Mega Millions Results
On Friday night, September 5, 2025, the Mega Millions draw in West Virginia produced a notable return: 06 14 36 58 62 after days of absence. The length of the gap places this result beyond typical spacing, making it a meaningful entry for long-term distribution tracking.
Winning numbers for 1 draw on September 5, 2025 in West Virginia.
Draw times: Evening.
Our take on the Mega Millions results
September 5, 2025Mega Millions report — Friday night, September 5, 2025: 06 14 36 58 62 shows a notable pattern
On Friday night, September 5, 2025, the Mega Millions draw in West Virginia produced a notable return: 06 14 36 58 62 after days of absence. The length of the gap places this result beyond typical spacing, making it a meaningful entry for long-term distribution tracking.
Overview
On Friday night, September 5, 2025, the Mega Millions draw in West Virginia produced a notable return: 06 14 36 58 62 after days of absence. The length of the gap places this result beyond typical spacing, making it a meaningful entry for long-term distribution tracking.
Combo Profile
The numbers in 06 14 36 58 62 cover a wide range (6 to 62) with no repeats.
Why Droughts Matter
A long drought is descriptive rather than predictive. It records variance across time and helps analysts evaluate whether outcomes are tracking within expected frequency bands or drifting into the tails of the distribution.
Data Notes
Results are evaluated against historical frequency baselines where available. The goal is documentation and context rather than prediction.
From Stepzero
At Stepzero, the priority is accuracy and context. This report is intended as a historical record entry, not a forecast.
Additional Context
Distribution analysis depends on consistent documentation. Each draw updates the record, allowing analysts to test whether deviations persist, reverse, or revert to expected ranges.
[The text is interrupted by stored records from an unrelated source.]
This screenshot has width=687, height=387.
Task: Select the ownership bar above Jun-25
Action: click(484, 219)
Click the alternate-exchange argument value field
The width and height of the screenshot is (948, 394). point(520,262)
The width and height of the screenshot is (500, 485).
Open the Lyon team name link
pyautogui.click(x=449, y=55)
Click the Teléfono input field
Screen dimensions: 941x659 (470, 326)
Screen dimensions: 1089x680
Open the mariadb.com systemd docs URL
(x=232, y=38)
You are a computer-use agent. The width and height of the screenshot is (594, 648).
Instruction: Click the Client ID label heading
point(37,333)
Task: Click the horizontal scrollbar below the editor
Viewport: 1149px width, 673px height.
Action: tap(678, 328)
Long-horizon measurement matters most when viewed across extended windows. As samples expand, the distribution becomes clearer and anomalies settle into their expected ranges.
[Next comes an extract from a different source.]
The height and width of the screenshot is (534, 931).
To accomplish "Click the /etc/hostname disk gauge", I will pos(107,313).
Long-horizon tracking is the only reliable way to separate short-term noise from persistent drift. By logging each outcome against its expected cadence, the system builds a distribution profile that becomes more stable as the sample grows.
Adding to the Long-Term Record
The return of 06 14 36 58 62 expands the archive by one more data point. It is the accumulation of these entries, not a single draw, that defines the reliability of long-horizon analysis.